What Secular Therapy Does Exceptionally Well
Evidence-based therapy, developed over more than a century of psychological research, offers tools for addressing human suffering that have genuine and documented effectiveness. Cognitive Behavioural Therapy (CBT) has strong evidence for treating anxiety disorders and depression. EMDR (Eye Movement Desensitisation and Reprocessing) is a well-evidenced approach to trauma processing, widely used alongside other effective treatments such as Cognitive Processing Therapy. Dialectical Behaviour Therapy (DBT) has produced strong outcomes for people with severe emotional dysregulation.
These are not trivial achievements. They represent real help for real people in real pain. A Christian who refuses these tools because they were developed outside a faith framework is, in many cases, refusing help that God has made available through the common grace of human research and discovery.
Secular therapy also provides something many Christians find difficult to access in their church communities: a non-judgmental, confidential space to speak honestly about mental and emotional experience without fear of spiritual condemnation.
Where Secular Therapy Reaches Its Limits
Secular therapy operates within a framework that, by design, excludes the spiritual dimension of human experience. It cannot address sin as sin — it can only address behaviour as behaviour, or reframe guilt as a cognitive distortion. It cannot offer the biblical understanding of forgiveness, which is not a psychological technique but a spiritual reality rooted in what Christ accomplished at Golgotha.
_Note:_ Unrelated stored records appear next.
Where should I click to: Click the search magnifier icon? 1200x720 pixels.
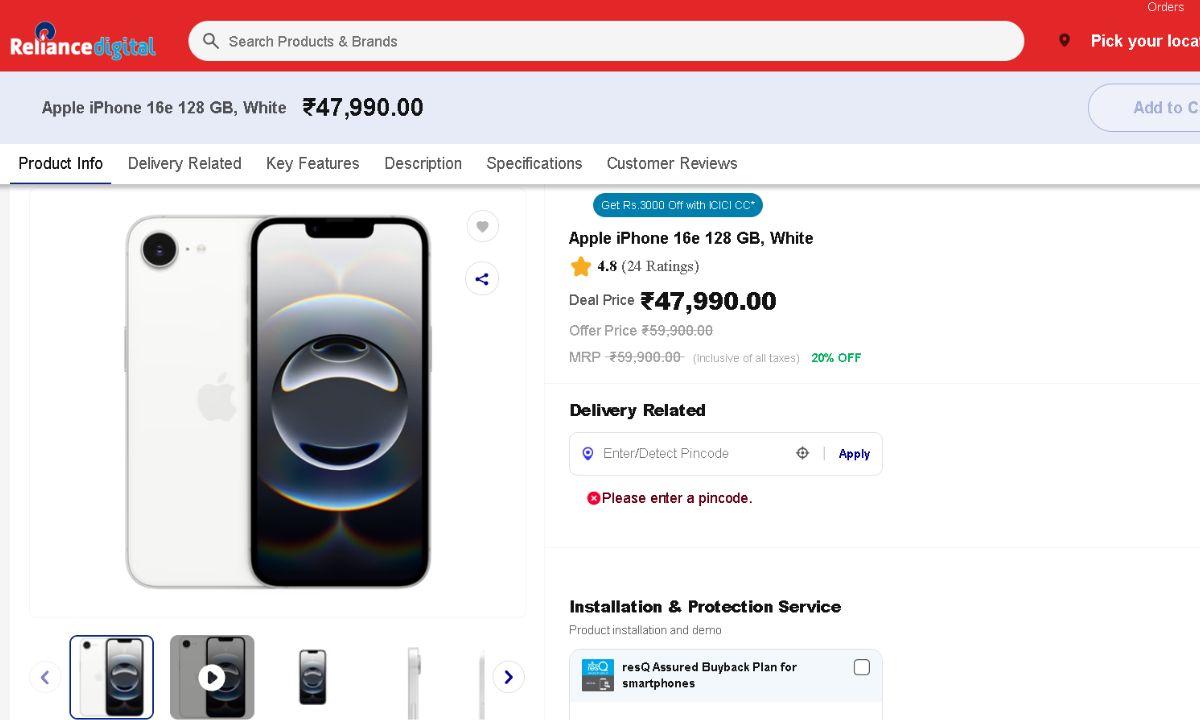(x=210, y=41)
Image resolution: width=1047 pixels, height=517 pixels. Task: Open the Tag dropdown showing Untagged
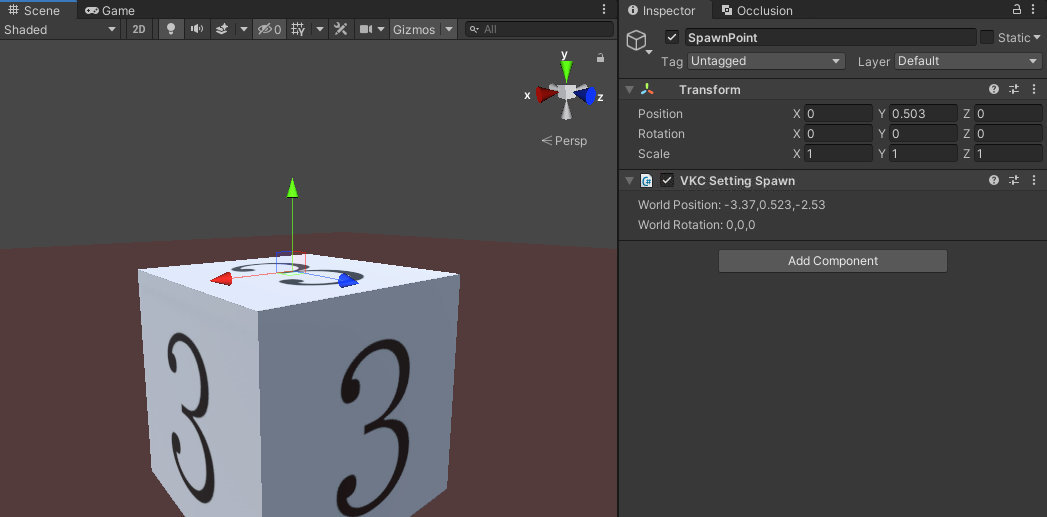click(x=766, y=61)
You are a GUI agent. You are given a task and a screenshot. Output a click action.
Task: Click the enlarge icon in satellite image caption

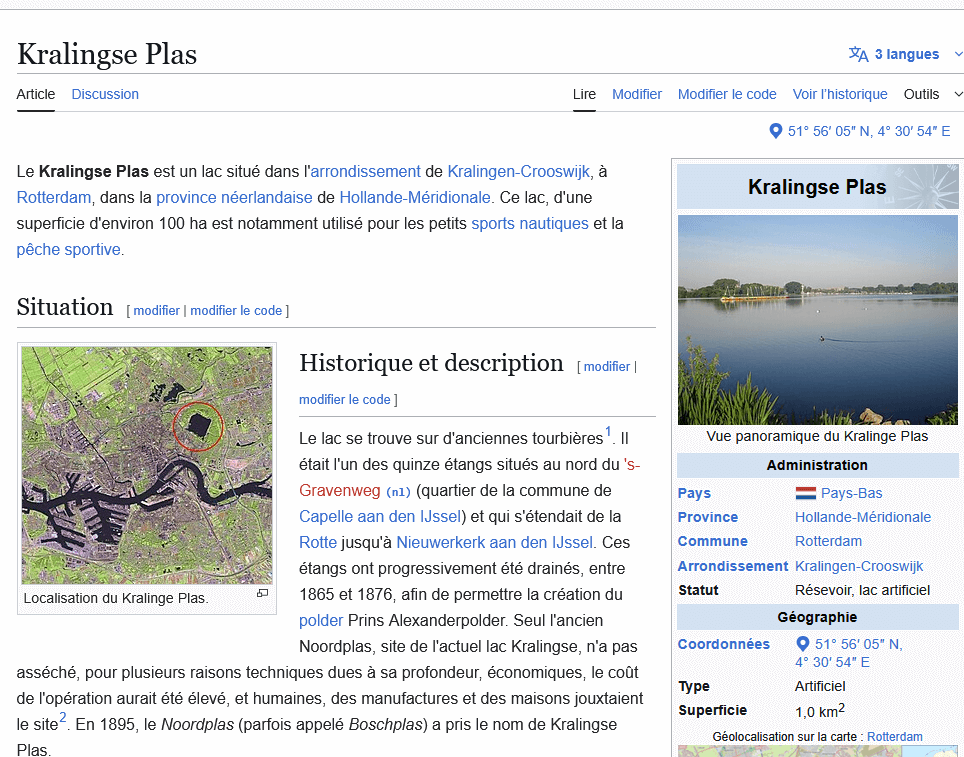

Spiritual warfare — the reality that some suffering has a demonic dimension — is entirely outside the framework of secular therapy. So is the calling and identity of a believer in Christ. A therapist can help you manage anxiety; only the Holy Spirit can give you the peace that passes understanding (Phil 4:7). These are not competing claims — they are claims about different dimensions of the same person.
What Christian Counselling and Spiritual Guidance Offer
Christian counselling integrates the insights of psychology with the resources of faith — Scripture, prayer, the ministry of the Holy Spirit, and a biblical understanding of human nature, sin, redemption, and identity. At its best, it addresses not just the symptoms of suffering but the spiritual context in which that suffering is occurring.
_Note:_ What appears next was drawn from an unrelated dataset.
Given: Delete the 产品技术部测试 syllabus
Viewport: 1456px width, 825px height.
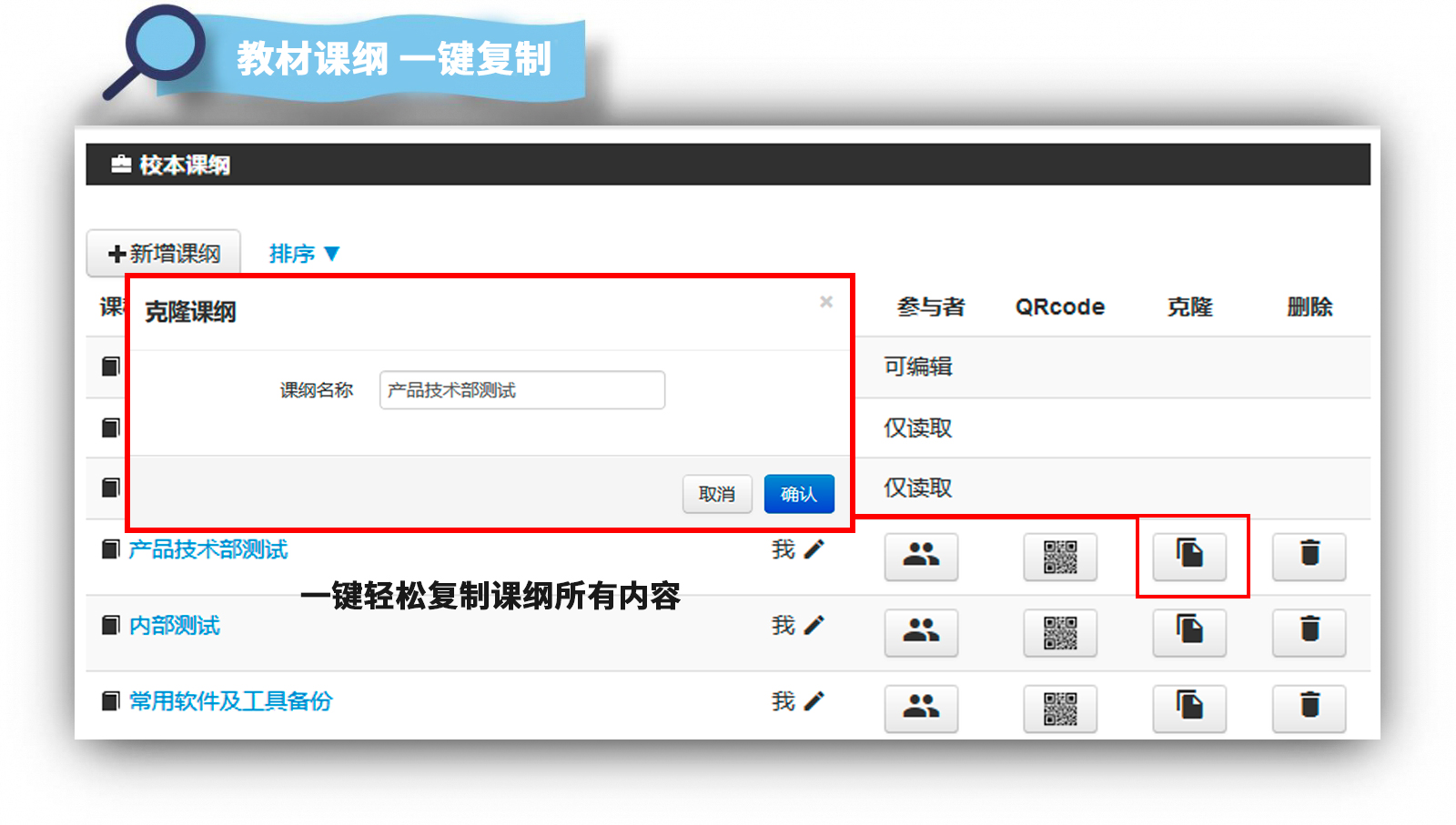Looking at the screenshot, I should point(1309,555).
A Christian advisor or counsellor can speak to the question of forgiveness in its full biblical weight — not as a cognitive reframe but as a spiritual transaction. They can pray with you, not just for you. They can bring prophetic insight to a situation that technical skill alone would miss. And they can locate your suffering within the framework of a loving God who is actively at work in your situation — which changes the experience of that suffering fundamentally.
They Are Not in Competition
The most spiritually mature and psychologically healthy Christians are often those who have embraced both. See a skilled therapist for the trauma, the anxiety, the relational patterns that cognitive-behavioural work can genuinely help. See a Christian advisor for the spiritual discernment, the prophetic insight, the prayer cover, and the biblical perspective that your faith demands.
These two forms of care address different dimensions of a human being who is, simultaneously, a psychological creature and a spiritual one. Treating one to the exclusion of the other is not holistic care — it is partial care.